** Opening GIVEN RECORDS block **

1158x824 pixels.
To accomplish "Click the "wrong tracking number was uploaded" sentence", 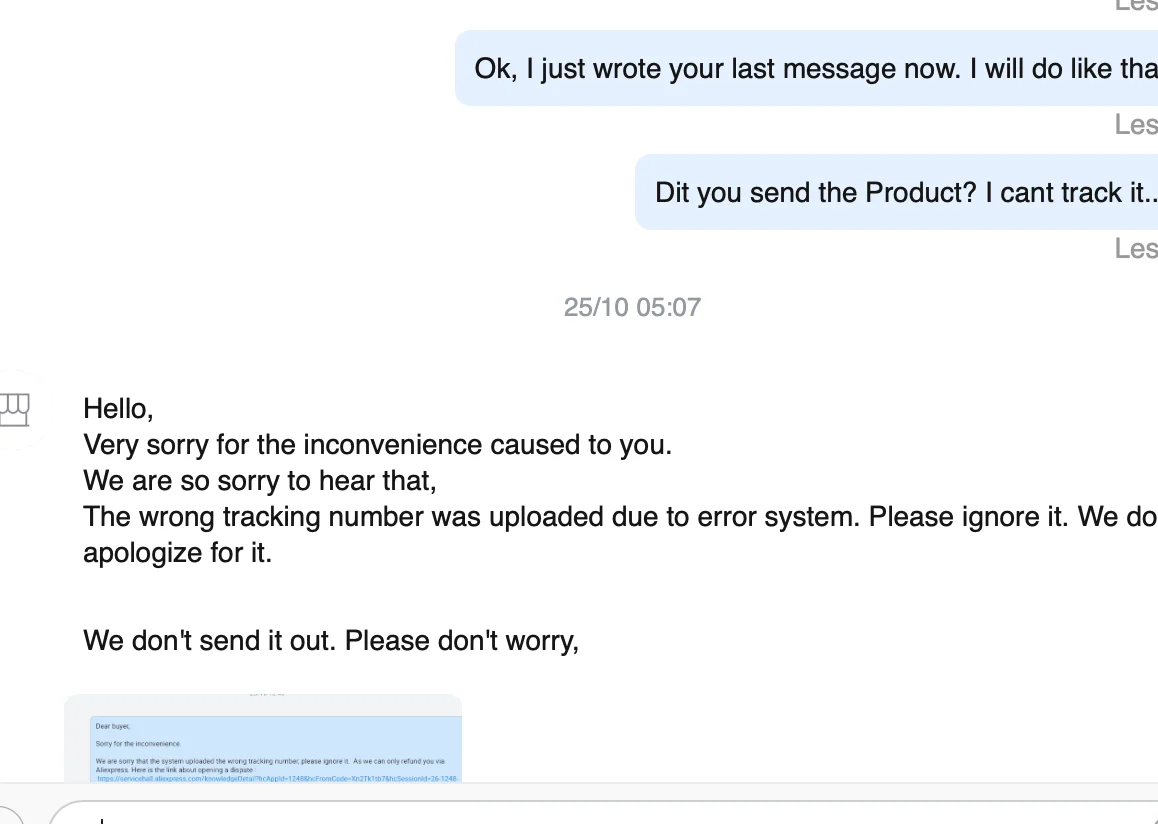I will [470, 517].
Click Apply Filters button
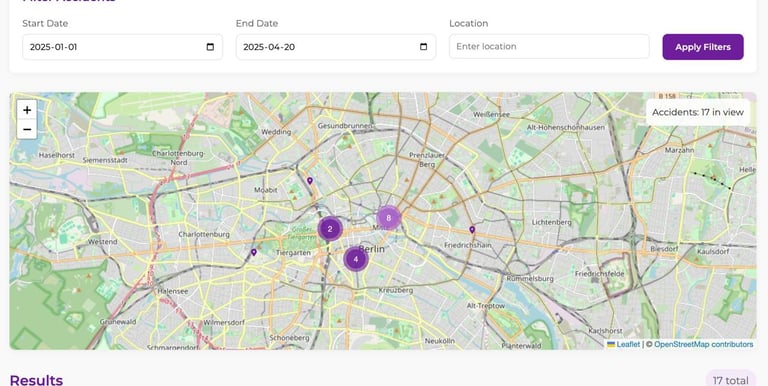This screenshot has width=768, height=386. click(703, 47)
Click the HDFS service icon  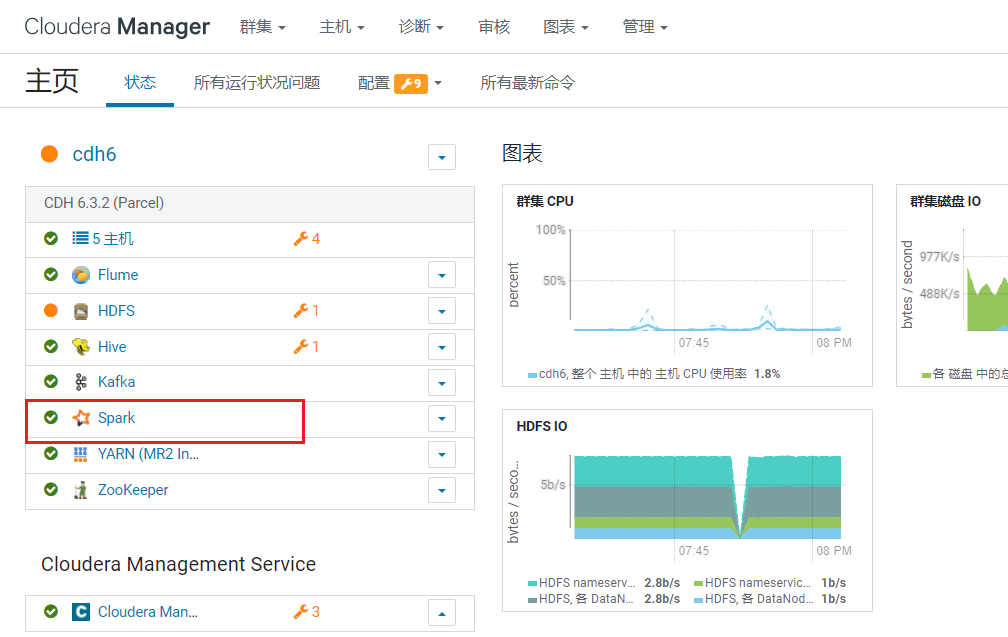[81, 311]
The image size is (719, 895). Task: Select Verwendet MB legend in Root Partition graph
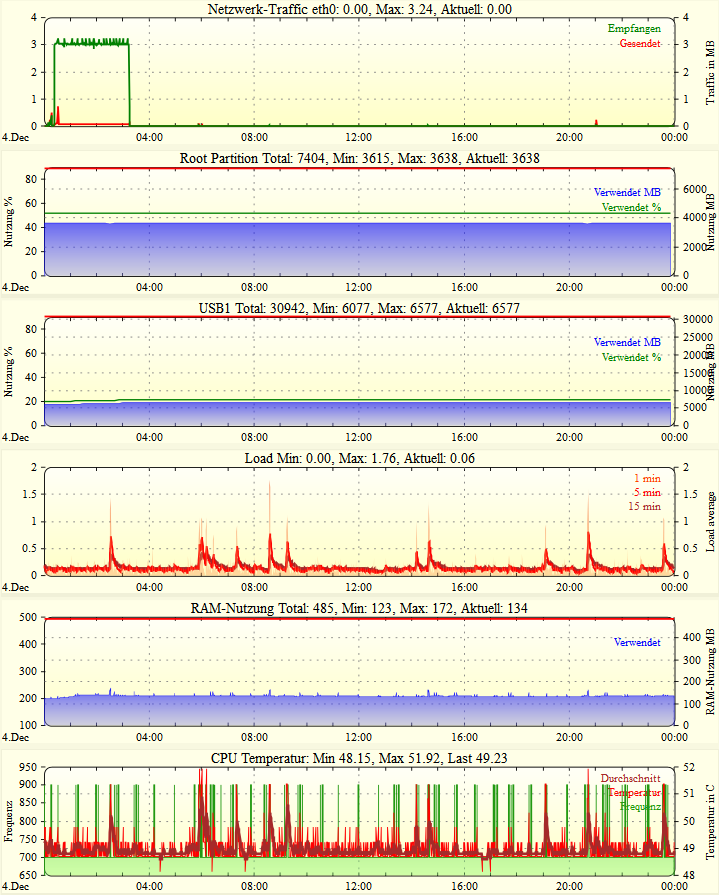[x=627, y=192]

** Closing GIVEN RECORDS block **

EXERCISE DESCRIPTION » Omit the pictures. Transcribe word for word the lines from the one containing "The image size" through the end of the listing, inclusive.

OUTPUT FOR THIS TASK »
The image size is (719, 895). Task: Select Verwendet MB legend in Root Partition graph
[x=627, y=192]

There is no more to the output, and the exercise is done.